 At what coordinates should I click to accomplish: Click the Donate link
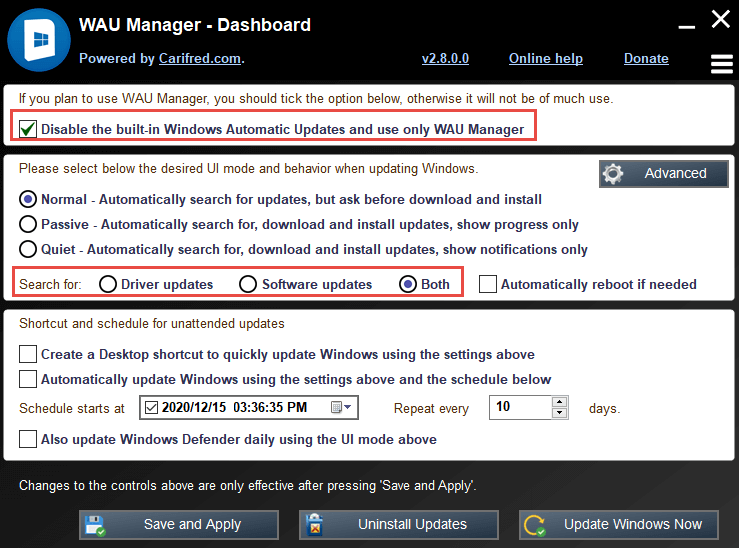646,58
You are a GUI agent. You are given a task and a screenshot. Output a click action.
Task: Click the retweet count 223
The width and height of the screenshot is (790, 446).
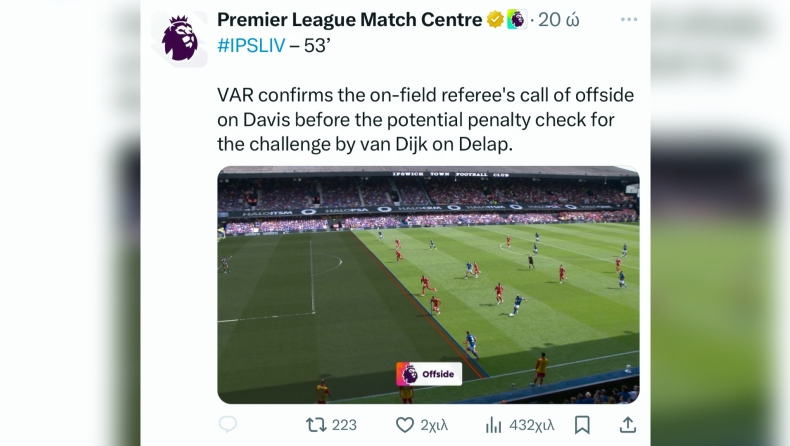[x=344, y=425]
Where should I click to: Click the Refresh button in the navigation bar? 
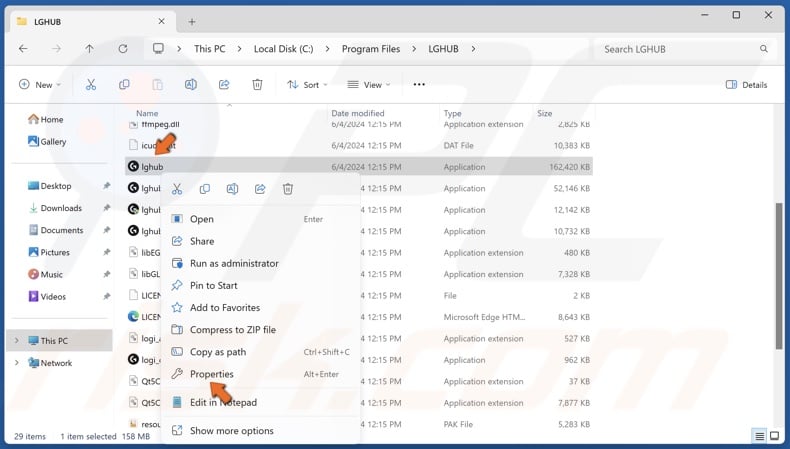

Exercise goal: Line by line, return the listing above exactly, leaving out its pictures.

Expected answer:
 At what coordinates should I click to accomplish: Click the Donate link
646,58
You are a GUI agent. You are given a task and a screenshot. Output a click action.
Task: Click the retweet count 223
The width and height of the screenshot is (790, 446).
[x=344, y=425]
Where should I click to: Click the Refresh button in the navigation bar? 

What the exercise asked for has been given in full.